Data Preprocessing(Machine Learning)

3 min readJun 15, 2021

Data Preprocessing is considered one of the most important step in making a Making Learning model function properly.

We can easily get tons of Data in form of various Datasets, but to make that data fit for deriving various insights from it, requires a lot of observation, modification, manipulation and numerous other steps.

What is it?

When we freshly download a Dataset for our project or some other work, the Data it contains is random(most of the time) i.e. not arranged or not filled in the way we need it to be.

Sometimes, it might have

NULL Values
Unnecessary Features
Datatypes not in a proper format.

etc…

So, to treat all these shortcomings, we go through a process which is popularly known as “Data Preprocessing’’.

Applications

Data Preprocessing in some or the other way is used in almost each and every Machine Learning problem. It has a very wide application spectrum.
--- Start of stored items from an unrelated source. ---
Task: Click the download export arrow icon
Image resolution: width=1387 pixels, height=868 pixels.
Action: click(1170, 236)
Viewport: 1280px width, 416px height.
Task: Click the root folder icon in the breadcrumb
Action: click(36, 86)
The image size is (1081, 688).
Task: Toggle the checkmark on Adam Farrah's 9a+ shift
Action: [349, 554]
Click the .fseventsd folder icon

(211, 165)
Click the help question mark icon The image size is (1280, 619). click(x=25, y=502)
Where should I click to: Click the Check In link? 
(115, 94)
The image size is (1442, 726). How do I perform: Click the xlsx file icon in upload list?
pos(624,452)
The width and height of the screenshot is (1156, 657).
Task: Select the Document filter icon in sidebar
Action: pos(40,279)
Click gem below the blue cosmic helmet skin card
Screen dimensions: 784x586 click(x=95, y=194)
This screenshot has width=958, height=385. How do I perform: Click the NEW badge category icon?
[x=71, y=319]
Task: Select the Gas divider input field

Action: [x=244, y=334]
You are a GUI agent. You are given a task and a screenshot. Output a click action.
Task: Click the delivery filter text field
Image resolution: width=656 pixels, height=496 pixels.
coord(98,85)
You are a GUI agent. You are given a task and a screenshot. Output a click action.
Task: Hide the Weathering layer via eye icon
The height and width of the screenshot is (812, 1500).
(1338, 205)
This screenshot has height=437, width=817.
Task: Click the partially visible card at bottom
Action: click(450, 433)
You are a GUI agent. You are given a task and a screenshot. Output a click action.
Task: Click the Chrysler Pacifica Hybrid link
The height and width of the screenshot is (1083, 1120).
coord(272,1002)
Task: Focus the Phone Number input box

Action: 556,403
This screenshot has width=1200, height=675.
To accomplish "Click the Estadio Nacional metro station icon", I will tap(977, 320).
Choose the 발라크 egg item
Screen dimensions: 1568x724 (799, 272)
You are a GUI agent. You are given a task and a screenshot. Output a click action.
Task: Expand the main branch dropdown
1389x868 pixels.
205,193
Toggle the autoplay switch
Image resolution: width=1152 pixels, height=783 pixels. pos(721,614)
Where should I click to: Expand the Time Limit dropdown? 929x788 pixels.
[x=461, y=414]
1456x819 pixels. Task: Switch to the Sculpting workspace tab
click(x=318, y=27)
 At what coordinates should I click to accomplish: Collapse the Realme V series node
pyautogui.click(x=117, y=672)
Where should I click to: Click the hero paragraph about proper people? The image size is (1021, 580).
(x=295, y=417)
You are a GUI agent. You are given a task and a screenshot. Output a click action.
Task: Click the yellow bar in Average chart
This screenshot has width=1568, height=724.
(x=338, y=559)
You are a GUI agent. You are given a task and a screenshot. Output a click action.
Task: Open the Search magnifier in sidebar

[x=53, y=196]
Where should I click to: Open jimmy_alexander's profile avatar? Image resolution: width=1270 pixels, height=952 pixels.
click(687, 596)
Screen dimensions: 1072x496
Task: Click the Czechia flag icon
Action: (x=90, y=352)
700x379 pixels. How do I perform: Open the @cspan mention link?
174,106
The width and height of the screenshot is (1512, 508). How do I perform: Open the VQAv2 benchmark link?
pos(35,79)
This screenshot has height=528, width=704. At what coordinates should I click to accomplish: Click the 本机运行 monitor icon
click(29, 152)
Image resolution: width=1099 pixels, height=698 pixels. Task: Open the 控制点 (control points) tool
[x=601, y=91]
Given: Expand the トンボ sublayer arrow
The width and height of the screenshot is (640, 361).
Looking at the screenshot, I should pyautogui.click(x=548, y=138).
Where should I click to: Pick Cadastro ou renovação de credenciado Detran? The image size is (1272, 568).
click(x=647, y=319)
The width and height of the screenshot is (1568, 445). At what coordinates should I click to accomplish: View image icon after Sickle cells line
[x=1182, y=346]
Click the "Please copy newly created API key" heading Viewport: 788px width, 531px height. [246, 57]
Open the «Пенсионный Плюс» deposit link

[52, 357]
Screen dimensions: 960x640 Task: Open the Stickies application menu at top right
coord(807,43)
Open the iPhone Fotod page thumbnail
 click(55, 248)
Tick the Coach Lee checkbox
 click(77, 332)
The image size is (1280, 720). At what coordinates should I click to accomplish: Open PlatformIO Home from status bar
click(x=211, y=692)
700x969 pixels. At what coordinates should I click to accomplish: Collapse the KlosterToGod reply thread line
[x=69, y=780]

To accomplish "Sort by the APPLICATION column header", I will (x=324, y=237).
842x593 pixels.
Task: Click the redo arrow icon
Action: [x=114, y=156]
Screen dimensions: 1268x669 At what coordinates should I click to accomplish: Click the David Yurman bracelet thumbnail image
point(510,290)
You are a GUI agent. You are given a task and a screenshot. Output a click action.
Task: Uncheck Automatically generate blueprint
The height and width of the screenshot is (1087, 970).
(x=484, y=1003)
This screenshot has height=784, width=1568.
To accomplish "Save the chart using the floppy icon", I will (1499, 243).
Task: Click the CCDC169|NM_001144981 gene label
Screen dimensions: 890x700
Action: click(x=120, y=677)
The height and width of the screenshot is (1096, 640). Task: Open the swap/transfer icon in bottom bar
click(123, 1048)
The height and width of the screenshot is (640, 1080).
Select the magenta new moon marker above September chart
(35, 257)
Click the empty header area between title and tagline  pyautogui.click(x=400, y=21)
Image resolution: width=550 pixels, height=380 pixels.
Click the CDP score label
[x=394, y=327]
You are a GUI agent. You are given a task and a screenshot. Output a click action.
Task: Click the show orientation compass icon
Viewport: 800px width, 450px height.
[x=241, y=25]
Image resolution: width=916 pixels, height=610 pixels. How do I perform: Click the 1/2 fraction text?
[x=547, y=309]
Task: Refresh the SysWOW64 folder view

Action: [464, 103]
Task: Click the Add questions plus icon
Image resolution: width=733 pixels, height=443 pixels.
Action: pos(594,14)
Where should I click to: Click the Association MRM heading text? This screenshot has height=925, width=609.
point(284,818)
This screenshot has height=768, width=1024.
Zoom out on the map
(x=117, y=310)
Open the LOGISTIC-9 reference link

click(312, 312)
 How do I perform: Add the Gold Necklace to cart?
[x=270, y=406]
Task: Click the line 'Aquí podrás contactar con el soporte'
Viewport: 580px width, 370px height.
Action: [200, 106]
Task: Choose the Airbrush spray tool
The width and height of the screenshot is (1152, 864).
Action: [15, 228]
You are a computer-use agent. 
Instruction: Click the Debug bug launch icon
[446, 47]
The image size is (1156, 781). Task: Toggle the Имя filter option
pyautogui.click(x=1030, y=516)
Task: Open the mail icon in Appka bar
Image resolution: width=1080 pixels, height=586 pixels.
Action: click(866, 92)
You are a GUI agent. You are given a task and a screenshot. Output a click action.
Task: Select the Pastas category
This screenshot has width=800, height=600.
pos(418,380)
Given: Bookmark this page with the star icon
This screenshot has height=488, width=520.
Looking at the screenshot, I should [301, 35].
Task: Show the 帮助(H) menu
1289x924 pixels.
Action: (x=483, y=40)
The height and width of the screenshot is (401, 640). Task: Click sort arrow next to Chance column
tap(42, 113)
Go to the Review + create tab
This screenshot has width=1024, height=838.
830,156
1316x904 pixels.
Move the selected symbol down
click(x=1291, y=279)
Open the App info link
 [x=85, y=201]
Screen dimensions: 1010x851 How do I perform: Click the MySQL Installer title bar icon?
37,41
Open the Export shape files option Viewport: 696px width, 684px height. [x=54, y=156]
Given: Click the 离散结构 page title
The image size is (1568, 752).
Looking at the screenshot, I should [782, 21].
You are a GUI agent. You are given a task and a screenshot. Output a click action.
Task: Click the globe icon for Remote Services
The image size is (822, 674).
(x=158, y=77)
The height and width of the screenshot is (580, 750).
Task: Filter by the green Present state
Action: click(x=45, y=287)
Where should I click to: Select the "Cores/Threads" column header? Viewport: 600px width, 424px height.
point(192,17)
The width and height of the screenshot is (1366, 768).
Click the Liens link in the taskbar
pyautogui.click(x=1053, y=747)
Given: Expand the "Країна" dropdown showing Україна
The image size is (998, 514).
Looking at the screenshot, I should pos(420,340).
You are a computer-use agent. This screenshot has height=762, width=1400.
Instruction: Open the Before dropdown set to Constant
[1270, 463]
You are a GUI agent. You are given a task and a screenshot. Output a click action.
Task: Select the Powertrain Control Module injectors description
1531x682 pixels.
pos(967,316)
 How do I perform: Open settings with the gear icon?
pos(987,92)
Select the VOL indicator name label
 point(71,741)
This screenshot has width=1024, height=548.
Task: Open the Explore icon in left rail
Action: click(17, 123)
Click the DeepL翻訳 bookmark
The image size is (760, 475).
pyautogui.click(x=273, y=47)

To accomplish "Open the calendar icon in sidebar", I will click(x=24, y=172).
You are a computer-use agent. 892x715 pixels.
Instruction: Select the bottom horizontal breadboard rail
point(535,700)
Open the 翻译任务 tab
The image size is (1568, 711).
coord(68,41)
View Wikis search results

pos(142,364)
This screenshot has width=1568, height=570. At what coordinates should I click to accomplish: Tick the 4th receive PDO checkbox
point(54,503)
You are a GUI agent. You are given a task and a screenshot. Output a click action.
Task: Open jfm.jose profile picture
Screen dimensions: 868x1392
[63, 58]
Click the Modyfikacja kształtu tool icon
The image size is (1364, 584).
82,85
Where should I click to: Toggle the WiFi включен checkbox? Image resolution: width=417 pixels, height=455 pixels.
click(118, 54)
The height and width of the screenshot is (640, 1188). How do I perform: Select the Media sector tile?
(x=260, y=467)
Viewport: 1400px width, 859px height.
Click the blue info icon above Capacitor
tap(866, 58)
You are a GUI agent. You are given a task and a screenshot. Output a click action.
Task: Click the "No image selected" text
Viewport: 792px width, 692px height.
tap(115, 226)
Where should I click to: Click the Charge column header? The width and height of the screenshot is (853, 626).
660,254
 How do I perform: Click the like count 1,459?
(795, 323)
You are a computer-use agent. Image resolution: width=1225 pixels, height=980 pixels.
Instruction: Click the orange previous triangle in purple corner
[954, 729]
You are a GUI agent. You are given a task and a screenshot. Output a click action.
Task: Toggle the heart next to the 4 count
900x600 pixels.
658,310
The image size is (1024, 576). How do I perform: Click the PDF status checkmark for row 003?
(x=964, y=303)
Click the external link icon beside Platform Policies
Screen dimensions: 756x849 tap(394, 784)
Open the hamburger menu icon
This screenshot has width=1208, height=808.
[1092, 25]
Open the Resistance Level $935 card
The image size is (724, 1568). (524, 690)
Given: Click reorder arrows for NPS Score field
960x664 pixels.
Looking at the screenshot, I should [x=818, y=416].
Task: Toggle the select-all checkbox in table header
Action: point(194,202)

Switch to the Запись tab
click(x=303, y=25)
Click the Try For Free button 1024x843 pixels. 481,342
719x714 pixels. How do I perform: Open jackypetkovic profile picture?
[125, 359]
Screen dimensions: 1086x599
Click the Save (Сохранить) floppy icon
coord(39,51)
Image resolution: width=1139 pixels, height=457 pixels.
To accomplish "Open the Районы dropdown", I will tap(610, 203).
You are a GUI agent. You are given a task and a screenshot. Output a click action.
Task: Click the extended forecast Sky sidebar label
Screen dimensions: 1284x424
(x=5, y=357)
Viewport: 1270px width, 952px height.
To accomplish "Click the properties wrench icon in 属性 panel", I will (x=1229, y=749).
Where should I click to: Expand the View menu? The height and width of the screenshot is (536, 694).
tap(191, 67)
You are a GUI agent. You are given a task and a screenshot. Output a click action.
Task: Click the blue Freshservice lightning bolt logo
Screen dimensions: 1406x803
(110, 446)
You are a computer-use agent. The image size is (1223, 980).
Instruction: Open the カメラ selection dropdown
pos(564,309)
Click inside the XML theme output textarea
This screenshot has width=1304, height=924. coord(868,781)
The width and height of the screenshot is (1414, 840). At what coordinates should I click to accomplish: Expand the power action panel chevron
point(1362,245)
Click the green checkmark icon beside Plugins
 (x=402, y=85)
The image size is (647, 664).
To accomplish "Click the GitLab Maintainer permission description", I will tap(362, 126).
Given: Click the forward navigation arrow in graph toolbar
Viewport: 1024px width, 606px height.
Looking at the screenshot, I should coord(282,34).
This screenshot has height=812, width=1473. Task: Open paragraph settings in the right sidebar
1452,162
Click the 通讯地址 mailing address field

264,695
How do we do Preprocessing?

There are numerous ways to preprocess the data, depending upon our need, we proceed further.

Example 1- If we have NULL values in our Dataset.

We can simply drop our NULL values if they aren’t much in number & if dropping them won’t affect our dataset.
We can also treat NULL values by replacing them with Mean, Median or Mode of that column. It depends on our need.

Example 2- If we do not have date & time in correct format.